### PROVIDED RECORDS

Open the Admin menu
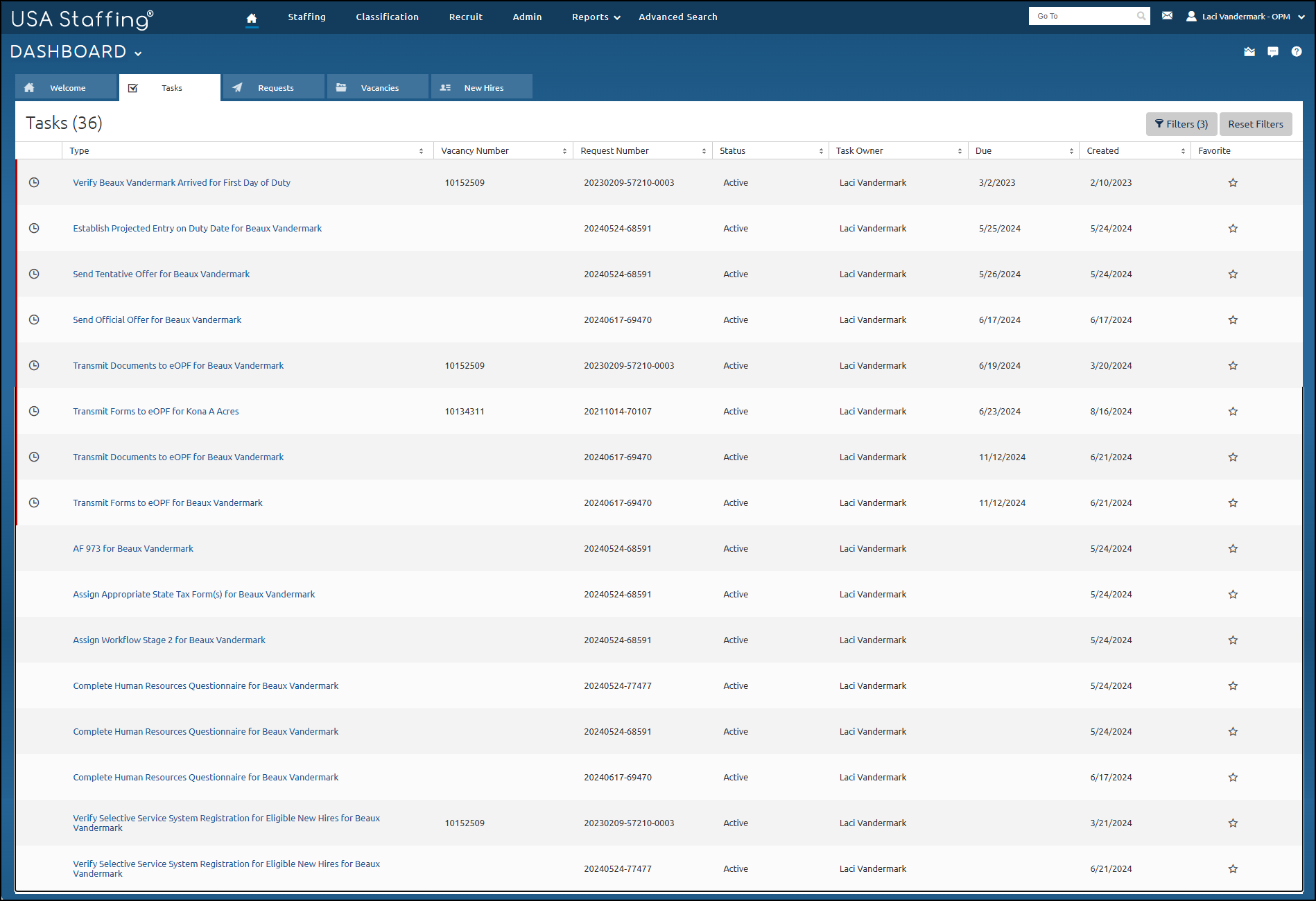 527,17
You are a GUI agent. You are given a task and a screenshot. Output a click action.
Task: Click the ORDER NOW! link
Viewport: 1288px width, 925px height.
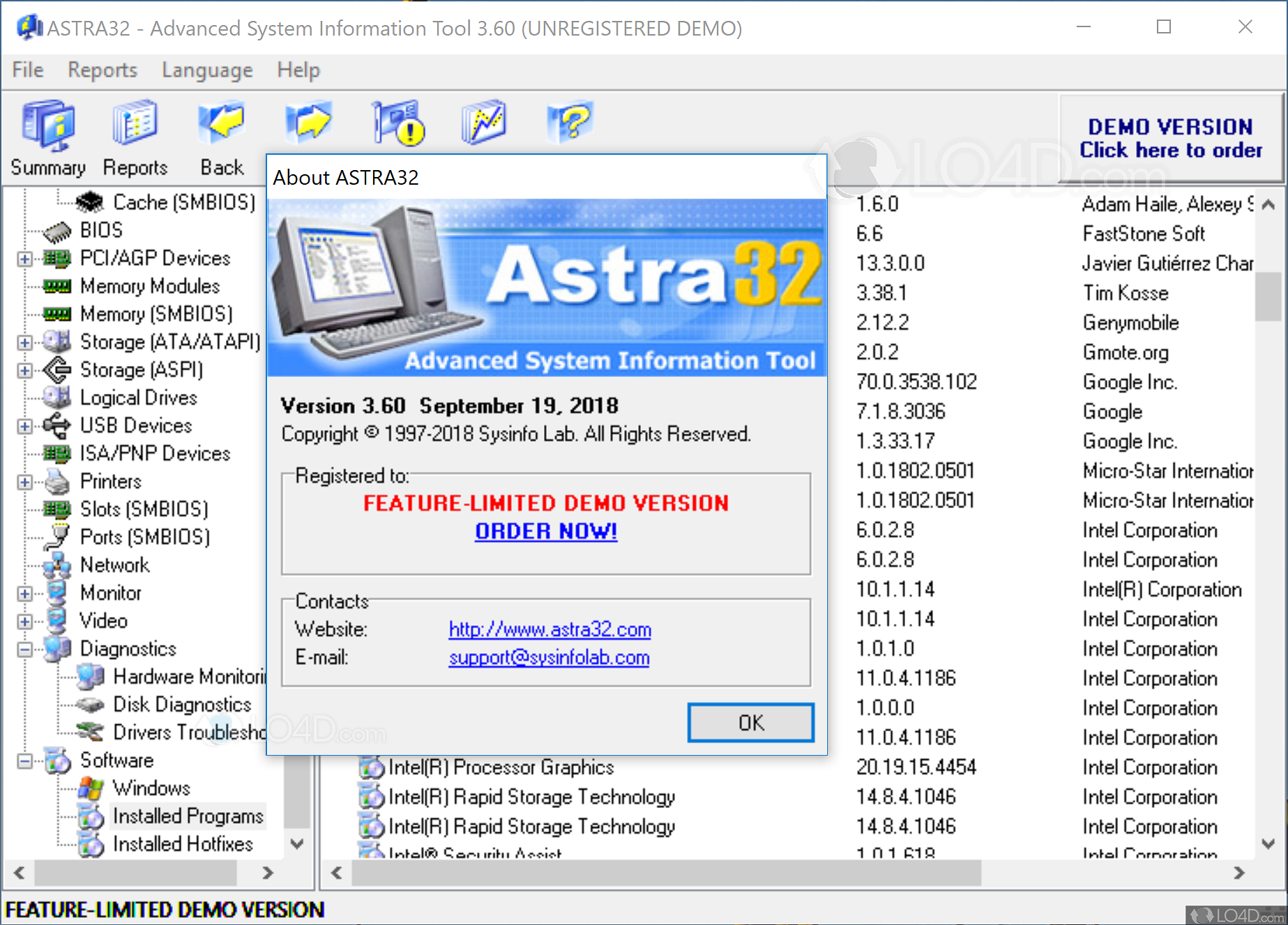[x=545, y=531]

### TASK INSTRUCTIONS
Only the lines from the one holding "Task: Click the ORDER NOW! link" through the end of the data are to be printed, exactly as they stand and with no pictures.

### OUTPUT BELOW
Task: Click the ORDER NOW! link
Viewport: 1288px width, 925px height.
[x=545, y=531]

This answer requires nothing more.